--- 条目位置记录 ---
———

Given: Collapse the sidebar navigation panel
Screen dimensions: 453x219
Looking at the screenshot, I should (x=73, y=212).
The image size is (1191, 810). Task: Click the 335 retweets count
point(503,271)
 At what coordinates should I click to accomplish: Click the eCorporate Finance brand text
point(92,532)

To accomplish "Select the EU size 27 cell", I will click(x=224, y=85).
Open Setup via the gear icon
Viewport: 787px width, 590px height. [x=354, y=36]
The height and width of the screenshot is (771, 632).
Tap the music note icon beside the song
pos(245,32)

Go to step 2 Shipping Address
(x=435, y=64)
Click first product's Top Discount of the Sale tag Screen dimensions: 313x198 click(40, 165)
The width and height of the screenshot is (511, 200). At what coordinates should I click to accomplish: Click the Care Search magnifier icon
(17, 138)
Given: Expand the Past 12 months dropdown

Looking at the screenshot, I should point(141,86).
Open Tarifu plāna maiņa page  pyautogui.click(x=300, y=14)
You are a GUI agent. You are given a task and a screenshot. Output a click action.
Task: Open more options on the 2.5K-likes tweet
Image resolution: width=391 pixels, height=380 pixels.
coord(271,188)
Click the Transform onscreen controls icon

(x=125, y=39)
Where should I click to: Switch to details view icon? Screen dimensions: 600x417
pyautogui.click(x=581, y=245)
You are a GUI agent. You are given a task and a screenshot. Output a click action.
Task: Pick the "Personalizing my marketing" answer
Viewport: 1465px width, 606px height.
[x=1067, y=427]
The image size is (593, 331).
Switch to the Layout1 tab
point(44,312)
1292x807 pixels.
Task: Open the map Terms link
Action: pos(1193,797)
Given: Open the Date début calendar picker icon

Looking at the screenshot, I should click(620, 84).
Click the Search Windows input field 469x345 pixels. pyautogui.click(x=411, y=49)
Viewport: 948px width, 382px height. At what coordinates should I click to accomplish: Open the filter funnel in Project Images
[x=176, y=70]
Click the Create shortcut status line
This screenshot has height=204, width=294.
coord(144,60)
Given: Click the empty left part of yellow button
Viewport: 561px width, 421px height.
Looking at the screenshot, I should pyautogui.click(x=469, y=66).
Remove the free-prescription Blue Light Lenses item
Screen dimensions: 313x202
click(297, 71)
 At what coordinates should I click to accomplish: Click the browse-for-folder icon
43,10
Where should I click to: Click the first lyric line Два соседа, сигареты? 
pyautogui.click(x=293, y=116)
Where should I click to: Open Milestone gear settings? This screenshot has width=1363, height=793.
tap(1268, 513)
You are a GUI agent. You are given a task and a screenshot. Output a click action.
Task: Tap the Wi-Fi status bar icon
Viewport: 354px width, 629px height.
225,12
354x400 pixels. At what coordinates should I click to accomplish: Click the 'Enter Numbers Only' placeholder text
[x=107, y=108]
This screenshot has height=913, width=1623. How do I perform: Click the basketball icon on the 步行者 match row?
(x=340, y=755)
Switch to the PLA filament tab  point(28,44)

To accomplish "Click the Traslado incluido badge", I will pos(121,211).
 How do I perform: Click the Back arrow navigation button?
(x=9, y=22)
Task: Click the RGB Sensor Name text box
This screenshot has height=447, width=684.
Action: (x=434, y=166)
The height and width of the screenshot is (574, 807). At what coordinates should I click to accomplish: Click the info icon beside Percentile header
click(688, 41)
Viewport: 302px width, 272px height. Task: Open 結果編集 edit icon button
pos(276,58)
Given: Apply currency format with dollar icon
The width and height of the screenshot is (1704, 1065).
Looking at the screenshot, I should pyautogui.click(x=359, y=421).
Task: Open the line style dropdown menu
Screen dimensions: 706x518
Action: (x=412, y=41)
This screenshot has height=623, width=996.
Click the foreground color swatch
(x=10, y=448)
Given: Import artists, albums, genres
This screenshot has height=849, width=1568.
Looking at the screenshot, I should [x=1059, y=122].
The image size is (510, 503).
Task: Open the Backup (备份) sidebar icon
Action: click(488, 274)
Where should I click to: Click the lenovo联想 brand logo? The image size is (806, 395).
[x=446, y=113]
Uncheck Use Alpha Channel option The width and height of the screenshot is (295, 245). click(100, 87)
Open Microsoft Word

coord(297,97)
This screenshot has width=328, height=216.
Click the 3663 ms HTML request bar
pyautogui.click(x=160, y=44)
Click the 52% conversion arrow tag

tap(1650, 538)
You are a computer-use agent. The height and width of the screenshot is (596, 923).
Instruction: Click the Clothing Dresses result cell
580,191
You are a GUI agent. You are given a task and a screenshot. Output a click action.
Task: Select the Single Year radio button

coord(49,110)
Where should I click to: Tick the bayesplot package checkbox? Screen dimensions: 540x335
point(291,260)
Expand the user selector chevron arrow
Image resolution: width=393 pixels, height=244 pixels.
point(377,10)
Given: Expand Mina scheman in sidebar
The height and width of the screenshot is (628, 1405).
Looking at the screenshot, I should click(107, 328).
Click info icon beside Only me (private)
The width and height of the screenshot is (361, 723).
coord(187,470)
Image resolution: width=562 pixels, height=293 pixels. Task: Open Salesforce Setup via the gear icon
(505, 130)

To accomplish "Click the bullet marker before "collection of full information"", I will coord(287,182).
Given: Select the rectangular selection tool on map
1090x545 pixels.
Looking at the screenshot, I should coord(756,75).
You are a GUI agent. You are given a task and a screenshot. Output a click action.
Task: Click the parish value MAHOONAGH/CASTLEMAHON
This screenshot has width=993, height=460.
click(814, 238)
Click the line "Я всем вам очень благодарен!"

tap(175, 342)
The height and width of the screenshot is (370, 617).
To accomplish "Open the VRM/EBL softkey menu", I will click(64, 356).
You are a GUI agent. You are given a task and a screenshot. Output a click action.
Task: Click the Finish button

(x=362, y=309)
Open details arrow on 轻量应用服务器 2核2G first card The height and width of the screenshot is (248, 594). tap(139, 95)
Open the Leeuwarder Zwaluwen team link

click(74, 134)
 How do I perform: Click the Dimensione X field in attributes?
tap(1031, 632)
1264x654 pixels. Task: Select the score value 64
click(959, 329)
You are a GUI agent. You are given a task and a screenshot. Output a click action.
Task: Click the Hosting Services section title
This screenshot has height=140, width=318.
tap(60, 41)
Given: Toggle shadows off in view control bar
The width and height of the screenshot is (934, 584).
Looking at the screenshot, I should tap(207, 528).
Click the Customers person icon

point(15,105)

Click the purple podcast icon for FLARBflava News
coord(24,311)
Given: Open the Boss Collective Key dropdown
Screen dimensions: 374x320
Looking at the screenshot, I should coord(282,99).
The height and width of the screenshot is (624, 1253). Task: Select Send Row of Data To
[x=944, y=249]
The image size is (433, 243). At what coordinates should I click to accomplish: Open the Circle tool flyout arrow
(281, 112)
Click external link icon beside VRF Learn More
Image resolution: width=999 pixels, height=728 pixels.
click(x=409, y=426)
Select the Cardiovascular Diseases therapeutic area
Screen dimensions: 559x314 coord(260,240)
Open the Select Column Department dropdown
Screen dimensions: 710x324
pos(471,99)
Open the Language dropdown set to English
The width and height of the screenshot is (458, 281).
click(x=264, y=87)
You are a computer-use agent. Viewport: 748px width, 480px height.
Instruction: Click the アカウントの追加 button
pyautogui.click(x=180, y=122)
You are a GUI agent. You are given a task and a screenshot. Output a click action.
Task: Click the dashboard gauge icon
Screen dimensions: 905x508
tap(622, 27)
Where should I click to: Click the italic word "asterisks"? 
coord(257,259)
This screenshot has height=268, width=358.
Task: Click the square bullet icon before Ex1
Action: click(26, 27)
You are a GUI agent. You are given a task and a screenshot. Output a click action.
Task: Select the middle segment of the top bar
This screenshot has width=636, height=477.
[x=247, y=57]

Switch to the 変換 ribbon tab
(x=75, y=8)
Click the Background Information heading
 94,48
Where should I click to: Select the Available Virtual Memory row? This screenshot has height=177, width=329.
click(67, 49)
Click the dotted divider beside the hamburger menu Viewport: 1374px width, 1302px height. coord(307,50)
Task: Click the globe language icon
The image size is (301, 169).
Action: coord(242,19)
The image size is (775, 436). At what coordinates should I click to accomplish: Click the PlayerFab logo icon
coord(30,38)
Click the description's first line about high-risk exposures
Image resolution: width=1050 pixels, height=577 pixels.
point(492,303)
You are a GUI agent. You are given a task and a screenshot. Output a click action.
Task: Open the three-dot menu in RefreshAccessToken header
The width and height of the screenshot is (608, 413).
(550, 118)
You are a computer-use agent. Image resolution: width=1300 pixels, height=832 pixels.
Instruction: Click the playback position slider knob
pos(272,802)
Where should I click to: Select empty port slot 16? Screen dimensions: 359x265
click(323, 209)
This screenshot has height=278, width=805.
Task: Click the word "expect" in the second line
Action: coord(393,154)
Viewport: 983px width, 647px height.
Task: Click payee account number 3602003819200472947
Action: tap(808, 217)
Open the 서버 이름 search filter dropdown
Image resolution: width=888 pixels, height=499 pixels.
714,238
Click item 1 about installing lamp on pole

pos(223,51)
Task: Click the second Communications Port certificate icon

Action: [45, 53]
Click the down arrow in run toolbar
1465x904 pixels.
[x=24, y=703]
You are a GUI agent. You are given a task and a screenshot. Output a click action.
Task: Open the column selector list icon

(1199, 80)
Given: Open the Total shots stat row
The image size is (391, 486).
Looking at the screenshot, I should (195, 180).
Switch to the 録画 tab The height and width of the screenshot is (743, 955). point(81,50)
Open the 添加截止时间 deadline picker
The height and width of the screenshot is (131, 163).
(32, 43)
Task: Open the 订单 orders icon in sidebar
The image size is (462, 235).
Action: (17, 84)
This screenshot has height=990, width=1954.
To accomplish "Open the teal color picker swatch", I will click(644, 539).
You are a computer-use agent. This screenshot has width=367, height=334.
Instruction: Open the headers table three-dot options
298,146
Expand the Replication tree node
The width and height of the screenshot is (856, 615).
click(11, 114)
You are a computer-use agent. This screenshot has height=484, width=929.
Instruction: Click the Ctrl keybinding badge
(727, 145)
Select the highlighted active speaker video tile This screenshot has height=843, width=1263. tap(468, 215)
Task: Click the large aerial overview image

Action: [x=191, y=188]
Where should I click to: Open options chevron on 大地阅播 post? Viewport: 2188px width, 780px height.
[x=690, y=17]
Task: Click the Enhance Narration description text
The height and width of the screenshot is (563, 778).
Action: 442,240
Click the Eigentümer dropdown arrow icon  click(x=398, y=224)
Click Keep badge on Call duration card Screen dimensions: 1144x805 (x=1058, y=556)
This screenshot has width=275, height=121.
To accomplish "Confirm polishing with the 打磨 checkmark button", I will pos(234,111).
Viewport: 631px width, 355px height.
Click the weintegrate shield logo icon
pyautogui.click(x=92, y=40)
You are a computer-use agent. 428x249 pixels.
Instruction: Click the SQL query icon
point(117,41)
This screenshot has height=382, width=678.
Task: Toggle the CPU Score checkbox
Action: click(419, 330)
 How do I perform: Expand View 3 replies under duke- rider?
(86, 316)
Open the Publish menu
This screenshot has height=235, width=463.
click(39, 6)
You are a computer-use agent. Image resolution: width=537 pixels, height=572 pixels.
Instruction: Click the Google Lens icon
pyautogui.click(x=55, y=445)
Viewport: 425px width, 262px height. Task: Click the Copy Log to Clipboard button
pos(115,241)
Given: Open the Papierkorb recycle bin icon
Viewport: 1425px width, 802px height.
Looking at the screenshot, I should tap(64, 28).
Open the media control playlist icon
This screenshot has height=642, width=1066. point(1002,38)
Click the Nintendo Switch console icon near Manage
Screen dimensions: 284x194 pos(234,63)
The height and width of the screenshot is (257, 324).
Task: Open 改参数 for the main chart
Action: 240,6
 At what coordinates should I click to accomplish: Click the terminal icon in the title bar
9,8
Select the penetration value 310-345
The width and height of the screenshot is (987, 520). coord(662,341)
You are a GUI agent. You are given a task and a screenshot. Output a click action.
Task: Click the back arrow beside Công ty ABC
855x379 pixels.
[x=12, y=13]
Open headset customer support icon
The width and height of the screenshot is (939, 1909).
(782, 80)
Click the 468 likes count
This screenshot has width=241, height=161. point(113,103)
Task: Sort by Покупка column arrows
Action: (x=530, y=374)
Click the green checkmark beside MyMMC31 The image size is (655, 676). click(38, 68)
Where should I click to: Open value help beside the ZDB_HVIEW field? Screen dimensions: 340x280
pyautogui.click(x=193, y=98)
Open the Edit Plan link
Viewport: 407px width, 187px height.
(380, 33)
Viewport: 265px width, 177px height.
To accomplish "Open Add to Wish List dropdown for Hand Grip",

———

--- 任务要求 ---
能否从记录的第一行起，到含有“(x=125, y=39)”的那一行为止（含该行），把这些行一字不改地重复一遍？

--- 最终答案 ---
Given: Collapse the sidebar navigation panel
Screen dimensions: 453x219
Looking at the screenshot, I should (x=73, y=212).
The image size is (1191, 810). Task: Click the 335 retweets count
point(503,271)
 At what coordinates should I click to accomplish: Click the eCorporate Finance brand text
point(92,532)

To accomplish "Select the EU size 27 cell", I will click(x=224, y=85).
Open Setup via the gear icon
Viewport: 787px width, 590px height. [x=354, y=36]
The height and width of the screenshot is (771, 632).
Tap the music note icon beside the song
pos(245,32)

Go to step 2 Shipping Address
(x=435, y=64)
Click first product's Top Discount of the Sale tag Screen dimensions: 313x198 click(40, 165)
The width and height of the screenshot is (511, 200). At what coordinates should I click to accomplish: Click the Care Search magnifier icon
(17, 138)
Given: Expand the Past 12 months dropdown

Looking at the screenshot, I should point(141,86).
Open Tarifu plāna maiņa page  pyautogui.click(x=300, y=14)
You are a GUI agent. You are given a task and a screenshot. Output a click action.
Task: Open more options on the 2.5K-likes tweet
Image resolution: width=391 pixels, height=380 pixels.
coord(271,188)
Click the Transform onscreen controls icon

(x=125, y=39)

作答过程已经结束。